3 Seule la partie Nord de l’Ethiopie, l’Erythrée, fût une colonie italienne mais l’expansion italienne est arrêtée lors de la bataille d’Adwa en 1896. Puis l’Italie fasciste n’occupera qu’une partie de l’Ethiopie entre mai 1936 et mai 1941.
4 Edmond Jouve, « L'Organisation de l'Unité Africaine », Paris, Presses Universitaires de France, 1984, p. 31-32.
5 Actes de la Conférence d’Addis Abeba, p.117, publiés dans la Revue internationale de l’Union africaine et malgache, n°5 (spécial), 1963.

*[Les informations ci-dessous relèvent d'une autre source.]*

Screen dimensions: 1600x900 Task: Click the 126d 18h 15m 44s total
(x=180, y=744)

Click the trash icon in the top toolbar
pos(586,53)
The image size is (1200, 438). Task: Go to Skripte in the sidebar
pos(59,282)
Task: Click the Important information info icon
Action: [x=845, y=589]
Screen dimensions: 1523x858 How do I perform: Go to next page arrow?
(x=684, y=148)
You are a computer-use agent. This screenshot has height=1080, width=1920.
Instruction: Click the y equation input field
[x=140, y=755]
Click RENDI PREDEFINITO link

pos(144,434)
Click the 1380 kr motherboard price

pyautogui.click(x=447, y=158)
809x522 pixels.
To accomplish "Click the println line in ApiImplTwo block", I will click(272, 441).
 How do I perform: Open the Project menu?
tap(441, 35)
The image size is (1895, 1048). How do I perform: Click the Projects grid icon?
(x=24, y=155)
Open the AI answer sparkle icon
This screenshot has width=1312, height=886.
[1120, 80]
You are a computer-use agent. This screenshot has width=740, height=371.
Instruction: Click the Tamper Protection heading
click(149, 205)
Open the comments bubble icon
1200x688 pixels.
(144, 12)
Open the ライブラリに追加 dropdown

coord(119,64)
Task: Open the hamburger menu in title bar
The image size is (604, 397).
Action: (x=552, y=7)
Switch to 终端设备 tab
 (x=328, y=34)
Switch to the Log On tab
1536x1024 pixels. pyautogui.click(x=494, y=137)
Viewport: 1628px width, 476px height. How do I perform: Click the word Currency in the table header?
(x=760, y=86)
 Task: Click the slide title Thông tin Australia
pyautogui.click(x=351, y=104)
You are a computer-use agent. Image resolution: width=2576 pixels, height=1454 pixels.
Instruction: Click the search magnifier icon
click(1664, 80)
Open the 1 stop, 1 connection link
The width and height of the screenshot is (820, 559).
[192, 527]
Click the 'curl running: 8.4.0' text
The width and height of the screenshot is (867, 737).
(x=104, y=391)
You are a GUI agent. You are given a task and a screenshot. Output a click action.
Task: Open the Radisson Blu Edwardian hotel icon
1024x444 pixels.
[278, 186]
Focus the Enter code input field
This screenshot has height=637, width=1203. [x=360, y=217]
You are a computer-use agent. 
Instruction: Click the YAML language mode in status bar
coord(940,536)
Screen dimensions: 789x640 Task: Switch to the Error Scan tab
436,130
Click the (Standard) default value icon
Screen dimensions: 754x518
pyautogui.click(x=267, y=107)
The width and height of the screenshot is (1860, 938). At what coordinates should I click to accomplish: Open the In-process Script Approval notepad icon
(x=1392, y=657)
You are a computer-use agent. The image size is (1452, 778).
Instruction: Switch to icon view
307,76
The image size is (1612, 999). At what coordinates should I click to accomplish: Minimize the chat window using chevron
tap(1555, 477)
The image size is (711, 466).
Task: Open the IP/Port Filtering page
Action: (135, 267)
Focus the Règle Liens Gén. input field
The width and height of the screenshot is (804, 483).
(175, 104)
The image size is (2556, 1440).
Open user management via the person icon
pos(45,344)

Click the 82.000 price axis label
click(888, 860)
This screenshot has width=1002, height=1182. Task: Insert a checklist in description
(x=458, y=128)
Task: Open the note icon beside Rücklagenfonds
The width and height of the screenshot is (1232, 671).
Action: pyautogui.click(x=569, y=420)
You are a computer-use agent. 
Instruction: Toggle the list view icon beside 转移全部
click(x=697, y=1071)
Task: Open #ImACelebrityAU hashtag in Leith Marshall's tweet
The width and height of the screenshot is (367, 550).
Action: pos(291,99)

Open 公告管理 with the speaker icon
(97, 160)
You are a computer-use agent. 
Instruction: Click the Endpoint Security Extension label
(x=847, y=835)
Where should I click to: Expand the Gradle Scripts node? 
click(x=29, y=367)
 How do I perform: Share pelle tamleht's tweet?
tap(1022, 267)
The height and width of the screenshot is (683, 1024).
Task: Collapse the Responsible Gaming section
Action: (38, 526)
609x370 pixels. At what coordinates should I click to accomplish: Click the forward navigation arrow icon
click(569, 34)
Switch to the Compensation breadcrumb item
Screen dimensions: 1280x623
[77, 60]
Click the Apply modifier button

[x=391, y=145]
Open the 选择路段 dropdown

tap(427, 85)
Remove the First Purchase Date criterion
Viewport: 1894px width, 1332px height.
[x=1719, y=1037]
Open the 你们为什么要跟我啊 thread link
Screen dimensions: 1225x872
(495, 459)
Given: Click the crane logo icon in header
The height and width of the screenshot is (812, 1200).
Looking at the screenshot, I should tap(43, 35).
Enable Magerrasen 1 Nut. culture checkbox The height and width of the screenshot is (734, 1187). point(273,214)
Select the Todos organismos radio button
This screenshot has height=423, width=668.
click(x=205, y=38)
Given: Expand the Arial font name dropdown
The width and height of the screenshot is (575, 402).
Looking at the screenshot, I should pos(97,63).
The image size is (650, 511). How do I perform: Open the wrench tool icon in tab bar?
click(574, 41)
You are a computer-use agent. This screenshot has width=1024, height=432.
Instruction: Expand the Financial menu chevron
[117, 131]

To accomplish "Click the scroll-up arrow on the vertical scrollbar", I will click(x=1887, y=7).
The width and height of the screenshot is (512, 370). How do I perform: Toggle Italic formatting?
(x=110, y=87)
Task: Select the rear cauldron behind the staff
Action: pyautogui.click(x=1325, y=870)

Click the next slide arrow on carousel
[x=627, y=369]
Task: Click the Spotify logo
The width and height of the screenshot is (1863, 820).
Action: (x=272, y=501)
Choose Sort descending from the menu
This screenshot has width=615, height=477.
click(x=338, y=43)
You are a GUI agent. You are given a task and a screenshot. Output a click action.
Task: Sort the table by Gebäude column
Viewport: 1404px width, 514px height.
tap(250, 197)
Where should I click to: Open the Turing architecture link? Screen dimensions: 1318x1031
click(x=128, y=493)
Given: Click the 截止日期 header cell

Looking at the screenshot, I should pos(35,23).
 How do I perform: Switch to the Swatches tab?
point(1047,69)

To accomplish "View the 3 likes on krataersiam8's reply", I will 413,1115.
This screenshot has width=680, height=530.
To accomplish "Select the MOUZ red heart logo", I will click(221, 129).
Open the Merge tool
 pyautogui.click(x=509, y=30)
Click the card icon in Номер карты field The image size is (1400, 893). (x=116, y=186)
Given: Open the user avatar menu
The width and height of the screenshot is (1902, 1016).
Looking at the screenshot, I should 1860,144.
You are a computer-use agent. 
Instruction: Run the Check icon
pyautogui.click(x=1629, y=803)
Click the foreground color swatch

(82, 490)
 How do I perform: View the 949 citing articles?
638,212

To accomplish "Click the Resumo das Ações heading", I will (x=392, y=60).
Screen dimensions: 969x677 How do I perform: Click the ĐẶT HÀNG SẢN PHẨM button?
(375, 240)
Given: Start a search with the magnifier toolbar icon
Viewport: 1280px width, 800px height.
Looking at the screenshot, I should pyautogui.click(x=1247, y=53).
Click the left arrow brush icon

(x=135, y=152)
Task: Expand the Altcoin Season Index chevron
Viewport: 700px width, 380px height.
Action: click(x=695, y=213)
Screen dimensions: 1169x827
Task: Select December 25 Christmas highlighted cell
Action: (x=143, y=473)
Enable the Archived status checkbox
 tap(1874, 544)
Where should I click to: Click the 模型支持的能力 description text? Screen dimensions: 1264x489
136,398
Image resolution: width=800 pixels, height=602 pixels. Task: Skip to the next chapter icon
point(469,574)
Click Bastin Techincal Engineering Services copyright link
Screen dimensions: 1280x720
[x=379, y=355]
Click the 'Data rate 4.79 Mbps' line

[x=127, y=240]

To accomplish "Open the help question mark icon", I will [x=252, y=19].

6 Ibid., Actes de la conférence d’Addis Abeba, p.117-118
7 Constitution du 1er juillet 1960, article 6, §4 : « La République somalienne œuvrera par des moyens légaux et pacifiques, pour l’union des territoires somalis et favorisera la solidarité des peuples africains et musulmans », cité pat Boutros Ghali Boutros, « Les conflits de frontières en Afrique », Paris, Techniques et Economiques, 1972, p.97
8 Discours du Premier ministre d'Ethiopie à la conférence d'Addis Abeba, mai 1963. Reproduit par B.Boutros Ghali, Op.Cit., p. 47-61.
9 Créée à partir de l’ancien « Nothern Frontier District » et réunissant les districts majoritairement somali : Garissa, Mandera, Wajir et une partie de Moyale.
10 Un projet britannique à l’origine, proposé par Ernest Bevin, le ministre travailliste des Affaires étrangères de la Grande-Bretagne, en 1946 pour réunir sous la tutelle de Londres tous les territoires habités par le peuple somali.